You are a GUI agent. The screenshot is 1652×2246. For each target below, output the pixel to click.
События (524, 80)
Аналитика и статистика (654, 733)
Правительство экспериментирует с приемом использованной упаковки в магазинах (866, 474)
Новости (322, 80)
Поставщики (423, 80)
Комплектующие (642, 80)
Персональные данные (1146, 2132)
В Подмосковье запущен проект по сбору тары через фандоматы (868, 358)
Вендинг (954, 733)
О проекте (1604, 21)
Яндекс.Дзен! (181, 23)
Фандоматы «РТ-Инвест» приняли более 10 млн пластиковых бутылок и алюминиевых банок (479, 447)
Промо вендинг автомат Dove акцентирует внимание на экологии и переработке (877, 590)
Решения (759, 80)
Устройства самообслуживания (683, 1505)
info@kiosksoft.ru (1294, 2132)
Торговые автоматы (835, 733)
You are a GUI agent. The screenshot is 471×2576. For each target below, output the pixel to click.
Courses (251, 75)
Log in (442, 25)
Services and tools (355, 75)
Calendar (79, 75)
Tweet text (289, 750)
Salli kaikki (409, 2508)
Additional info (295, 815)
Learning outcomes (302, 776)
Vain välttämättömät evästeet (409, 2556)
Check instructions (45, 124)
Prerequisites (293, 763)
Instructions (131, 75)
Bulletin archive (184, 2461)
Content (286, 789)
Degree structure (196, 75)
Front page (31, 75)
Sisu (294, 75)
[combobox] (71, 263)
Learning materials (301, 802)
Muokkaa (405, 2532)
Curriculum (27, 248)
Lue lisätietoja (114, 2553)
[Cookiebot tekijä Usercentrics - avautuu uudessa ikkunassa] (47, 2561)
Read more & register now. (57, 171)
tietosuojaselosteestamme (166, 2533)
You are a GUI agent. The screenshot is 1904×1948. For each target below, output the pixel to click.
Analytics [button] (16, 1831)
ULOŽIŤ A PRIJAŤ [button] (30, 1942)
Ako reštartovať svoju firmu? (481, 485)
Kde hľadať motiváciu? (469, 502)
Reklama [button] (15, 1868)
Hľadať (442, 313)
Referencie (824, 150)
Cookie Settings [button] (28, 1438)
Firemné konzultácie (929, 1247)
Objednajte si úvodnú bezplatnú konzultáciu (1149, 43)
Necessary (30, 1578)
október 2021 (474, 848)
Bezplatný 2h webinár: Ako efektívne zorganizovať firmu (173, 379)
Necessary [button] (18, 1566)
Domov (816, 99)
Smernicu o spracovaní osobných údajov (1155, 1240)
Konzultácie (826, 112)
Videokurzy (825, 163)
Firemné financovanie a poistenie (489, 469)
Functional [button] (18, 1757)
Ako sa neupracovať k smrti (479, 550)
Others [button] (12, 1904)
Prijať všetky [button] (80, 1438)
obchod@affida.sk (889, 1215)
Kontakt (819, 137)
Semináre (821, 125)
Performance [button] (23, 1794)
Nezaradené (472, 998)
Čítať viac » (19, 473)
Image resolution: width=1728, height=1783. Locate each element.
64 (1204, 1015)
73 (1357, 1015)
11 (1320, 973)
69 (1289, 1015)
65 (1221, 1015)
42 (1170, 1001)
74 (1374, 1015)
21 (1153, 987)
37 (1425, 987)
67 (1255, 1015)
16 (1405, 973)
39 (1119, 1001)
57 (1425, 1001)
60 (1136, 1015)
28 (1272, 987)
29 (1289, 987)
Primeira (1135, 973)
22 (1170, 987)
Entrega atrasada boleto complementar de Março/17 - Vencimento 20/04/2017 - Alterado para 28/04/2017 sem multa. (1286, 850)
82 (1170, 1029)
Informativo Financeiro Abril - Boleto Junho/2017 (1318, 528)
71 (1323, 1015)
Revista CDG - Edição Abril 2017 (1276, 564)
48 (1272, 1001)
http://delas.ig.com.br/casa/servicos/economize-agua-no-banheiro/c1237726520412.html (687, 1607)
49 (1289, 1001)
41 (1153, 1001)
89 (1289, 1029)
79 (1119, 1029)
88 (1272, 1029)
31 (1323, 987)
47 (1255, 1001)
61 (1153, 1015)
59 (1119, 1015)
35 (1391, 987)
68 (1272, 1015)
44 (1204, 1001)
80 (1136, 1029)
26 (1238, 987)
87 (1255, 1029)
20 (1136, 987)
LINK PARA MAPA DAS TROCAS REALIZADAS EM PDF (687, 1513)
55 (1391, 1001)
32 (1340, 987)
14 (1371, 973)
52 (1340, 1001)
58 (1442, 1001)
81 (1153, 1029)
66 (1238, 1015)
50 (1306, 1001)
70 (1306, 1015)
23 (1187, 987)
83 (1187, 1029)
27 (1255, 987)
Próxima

PROBLEM TO WORK ON =
The count of lines in the records above holding the word "click" should be reported as a number, with nothing added.

RESULT =
3